La violence policière est en France une constante historique. On pense ici bien sûr à la Commune de 1871, et en remontant plus haut encore dans le temps aux journées de juin 1848. De la répression sanglante de juin 1848, un historien disait il y a une vingtaine d’années qu’elle avait « influé sur l’évolution de la société française jusque sous la Ve République, non pas en dépit mais à cause de son refoulement, qui a empêché qu’elle ait été repensée théoriquement »(3). On pourrait également évoquer dans ce contexte la période 40-45 (elle aussi refoulée), mais aussi les guerres coloniales du XXe siècle, guerres, selon certains auteurs, qui ont directement inspiré la doctrine française actuelle en matière de maintien de l’ordre(4). Les mêmes méthodes que celles autrefois utilisées contre les anciennes populations colonisées le seraient donc aujourd’hui contre les citoyens français eux-mêmes.

Ce qu’il y a de dangereux dans la situation présente, ce n’est pas seulement que beaucoup de choses, effectivement, dorment dans l’inconscient collectif : elles y dorment donc, et donc également sont prêtes, en toute occasion, à refaire surface. Les LBD, ou le retour du refoulé. Parallèlement aussi, on pourrait évoquer certaines attitudes et comportements, attitudes et comportements qui ne sont pas sans lien avec le racisme social aisément repérable chez nombre de représentants de la classe possédante au XIXe siècle. Car, on le sait, la haine de classe fonctionne dans les deux sens. Les dérapages à répétition du président Macron dans ce domaine le montrent bien. On les interprète volontiers comme des provocations, mais peut-être faudrait-il y voir surtout des lapsus, lapsus lui échappant sans qu’il y fasse trop attention. En cela même, d’ailleurs, d’autant plus significatifs.

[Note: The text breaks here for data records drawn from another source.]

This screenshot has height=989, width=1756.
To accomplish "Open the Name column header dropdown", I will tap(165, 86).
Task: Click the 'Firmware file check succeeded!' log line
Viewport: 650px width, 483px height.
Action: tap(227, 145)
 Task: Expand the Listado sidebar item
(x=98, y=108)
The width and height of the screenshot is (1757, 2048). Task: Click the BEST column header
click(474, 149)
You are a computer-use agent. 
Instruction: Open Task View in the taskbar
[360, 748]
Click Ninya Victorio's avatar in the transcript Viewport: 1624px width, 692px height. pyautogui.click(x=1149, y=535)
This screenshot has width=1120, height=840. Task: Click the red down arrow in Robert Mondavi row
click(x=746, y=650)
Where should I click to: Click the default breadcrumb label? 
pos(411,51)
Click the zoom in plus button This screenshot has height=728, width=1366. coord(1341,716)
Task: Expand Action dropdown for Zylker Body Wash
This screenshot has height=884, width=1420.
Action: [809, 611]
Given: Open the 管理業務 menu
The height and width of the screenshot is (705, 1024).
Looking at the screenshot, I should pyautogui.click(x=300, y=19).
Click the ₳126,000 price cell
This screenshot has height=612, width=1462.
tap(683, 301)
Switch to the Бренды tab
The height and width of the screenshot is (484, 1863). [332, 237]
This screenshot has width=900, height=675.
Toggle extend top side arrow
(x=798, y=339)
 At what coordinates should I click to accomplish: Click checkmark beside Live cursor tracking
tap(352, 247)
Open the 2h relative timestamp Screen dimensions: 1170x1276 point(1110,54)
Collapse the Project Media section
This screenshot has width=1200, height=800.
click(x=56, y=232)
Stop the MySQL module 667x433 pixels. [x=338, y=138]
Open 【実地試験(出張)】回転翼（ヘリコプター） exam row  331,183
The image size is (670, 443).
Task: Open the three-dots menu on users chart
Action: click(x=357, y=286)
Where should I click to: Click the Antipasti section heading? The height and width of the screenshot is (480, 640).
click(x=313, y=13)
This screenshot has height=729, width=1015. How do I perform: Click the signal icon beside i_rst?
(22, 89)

Ainsi, le 27 juin 2017, peu de temps donc après son intronisation, ne déclarait-il pas : « Une gare c’est un lieu où on croise des gens qui réussissent et des gens qui ne sont rien ». C’est moins, il est vrai, ici la haine que le mépris qui est ici en cause. Ce représentant choisi de la suprasociété dit ici ouvertement ce qu’il pense de certains de ses concitoyens : ils ne sont rien. Or il n’est de loin pas seul à le penser. Voyez par exemple comment les médias mainstream, sous couvert de défense de la société ouverte et de lutte contre ses ennemis, se permettent de parler des partis dits « populistes » et de leurs électeurs. On ne peut même plus ici parler de partialité. Les insultes coulent à jets continus. Les « populistes » écoutent, la plupart encaissent, mais certains non : ils n’encaissent pas. Il ne faut pas s’étonner ensuite s’ils entrent en insurrection.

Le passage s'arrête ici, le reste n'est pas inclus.